INFORMATION SUPPLIED:

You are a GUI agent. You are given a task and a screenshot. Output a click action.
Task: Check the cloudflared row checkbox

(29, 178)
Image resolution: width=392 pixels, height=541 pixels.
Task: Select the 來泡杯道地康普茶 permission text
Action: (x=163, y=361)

EXERCISE: Repeat the data above line for line, without changing anything.

TASK SOLUTION:
You are a GUI agent. You are given a task and a screenshot. Output a click action.
Task: Check the cloudflared row checkbox

(29, 178)
Image resolution: width=392 pixels, height=541 pixels.
Task: Select the 來泡杯道地康普茶 permission text
Action: (x=163, y=361)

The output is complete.